Un titolo di questo genere, con i tempi che corrono, appare alquanto fuori luogo. Ed invece mai fu più giusto.
Il 15 aprile 2010 è arrivata la storica sentenza del Tribunale di Torino in merito al rogo della Thyssen. Sedici anni per l'ad Espenhahn. Condannati gli altri 5 imputati: 13 anni per quattro dirigenti, 10 anni per Moroni. La condanna muove dal presupposto che gli imputati siano colpevoli di omicidio volontario per “dolo eventuale”: ovvero l'agente si rappresenta la possibilità che l'evento si verifichi e accetta la possibilità che tale fatto si verifichi, decidendo di agire “costi quel che costi”. È la prima volta che un Tribunale riconosce un reato così grave per “incidente” sul lavoro, nel quale, il 6 dicembre del 2007, morirono 7 persone.

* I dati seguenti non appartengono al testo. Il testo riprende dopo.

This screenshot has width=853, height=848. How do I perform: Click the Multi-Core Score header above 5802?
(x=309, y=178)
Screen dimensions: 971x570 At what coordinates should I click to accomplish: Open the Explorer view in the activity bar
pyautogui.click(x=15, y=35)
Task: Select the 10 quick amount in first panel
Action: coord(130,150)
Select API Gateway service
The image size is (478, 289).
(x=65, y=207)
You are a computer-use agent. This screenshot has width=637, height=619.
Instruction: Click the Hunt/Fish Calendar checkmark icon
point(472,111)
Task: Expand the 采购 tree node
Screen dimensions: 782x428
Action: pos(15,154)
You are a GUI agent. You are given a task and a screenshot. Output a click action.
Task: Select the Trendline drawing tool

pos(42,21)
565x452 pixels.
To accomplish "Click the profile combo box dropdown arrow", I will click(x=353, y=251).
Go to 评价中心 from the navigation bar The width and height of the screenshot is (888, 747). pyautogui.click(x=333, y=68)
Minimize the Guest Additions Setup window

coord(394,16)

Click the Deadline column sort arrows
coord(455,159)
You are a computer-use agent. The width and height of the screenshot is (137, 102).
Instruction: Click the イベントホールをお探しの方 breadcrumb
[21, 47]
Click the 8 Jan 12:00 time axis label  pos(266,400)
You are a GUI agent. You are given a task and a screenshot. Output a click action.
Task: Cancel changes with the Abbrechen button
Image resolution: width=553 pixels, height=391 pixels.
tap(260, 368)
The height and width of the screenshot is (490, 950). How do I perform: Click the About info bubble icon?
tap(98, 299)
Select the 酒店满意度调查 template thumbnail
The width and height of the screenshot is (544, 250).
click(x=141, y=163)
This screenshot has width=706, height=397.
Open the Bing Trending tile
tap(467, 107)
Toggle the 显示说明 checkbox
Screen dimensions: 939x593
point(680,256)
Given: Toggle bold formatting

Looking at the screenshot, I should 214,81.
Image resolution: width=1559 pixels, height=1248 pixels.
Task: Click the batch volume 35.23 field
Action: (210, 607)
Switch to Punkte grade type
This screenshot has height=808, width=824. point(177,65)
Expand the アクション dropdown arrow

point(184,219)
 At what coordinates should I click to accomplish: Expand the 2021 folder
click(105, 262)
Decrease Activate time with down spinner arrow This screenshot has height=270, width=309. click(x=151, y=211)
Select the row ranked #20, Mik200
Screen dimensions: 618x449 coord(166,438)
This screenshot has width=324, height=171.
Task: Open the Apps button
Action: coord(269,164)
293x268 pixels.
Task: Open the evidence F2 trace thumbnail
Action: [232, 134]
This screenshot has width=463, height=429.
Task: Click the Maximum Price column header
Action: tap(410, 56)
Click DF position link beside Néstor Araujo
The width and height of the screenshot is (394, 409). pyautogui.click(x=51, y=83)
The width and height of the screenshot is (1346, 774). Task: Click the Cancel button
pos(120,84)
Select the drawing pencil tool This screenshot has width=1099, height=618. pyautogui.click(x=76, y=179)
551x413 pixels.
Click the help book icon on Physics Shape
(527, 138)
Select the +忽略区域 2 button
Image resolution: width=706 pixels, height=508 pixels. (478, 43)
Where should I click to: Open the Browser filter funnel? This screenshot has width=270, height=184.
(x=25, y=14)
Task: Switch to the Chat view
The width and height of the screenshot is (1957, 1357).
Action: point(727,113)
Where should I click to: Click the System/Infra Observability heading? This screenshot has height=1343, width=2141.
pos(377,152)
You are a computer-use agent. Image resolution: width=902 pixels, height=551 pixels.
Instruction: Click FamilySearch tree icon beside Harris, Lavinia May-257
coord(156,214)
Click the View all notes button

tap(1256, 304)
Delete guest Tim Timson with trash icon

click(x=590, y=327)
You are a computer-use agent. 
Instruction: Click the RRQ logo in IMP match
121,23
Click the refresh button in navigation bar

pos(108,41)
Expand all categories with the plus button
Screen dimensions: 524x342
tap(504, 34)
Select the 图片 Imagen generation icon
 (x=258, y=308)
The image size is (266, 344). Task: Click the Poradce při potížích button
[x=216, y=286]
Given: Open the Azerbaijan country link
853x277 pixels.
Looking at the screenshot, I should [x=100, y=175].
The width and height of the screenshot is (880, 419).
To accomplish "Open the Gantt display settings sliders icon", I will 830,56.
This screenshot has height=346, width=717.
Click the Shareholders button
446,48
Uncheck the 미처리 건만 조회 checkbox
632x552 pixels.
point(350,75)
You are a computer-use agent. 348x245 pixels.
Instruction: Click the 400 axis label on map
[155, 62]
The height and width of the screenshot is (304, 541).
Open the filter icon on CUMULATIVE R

Secondo l’accusa il rogo della ThyssenKrupp fu una “tragedia annunciata”, causata dalla colpevole omissione di adeguate misure di sicurezza all’interno di uno stabilimento in via di dismissione: sistemi di rilevazione incendi assenti, estintori vuoti o malfunzionanti, carenza di manutenzione, sporcizia e, soprattutto, quell’email firmata Harald Espenhahan in cui l’amministratore delegato dichiarava il dirottamento di un investimento di 800 mila euro (sollecitato dalle assicurazioni nel 2006 dopo un analogo incendio nello stabilimento tedesco di Krefeld) “from Turin”, cioè non a Torino, ma a Terni, dove la linea 5 avrebbe dovuto essere smontata e trasferita (dove peraltro, come ben ricordiamo, vi furono altri incidenti).
Certo, la sentenza non darà certo la vita alle persone morte in quel triste giorno inveranale, non darà un padre, un figlio, un marito alle famiglie degli operai, ma almeno la consolazione che la Giustizia, ogni tanto, esiste. Che alla fine qualcuno pagherà per quel che è successo.
Il lavoro non è solo profitto, aumento della produzione. Il lavoro è il fondamento della vita di ognuno, e deve essere svolto nella consapevolezza di poter tornare, alla fine della giornata, a casa dalle proprie famiglie.
E, forse almeno per una volta, gli italiani si sono ricordati che “L’Italia è una repubblica fondata sul lavoro” (art. 1 Costituzione) e che “La Repubblica tutela il lavoro in tutte le sue forme ed applicazioni” (art. 35).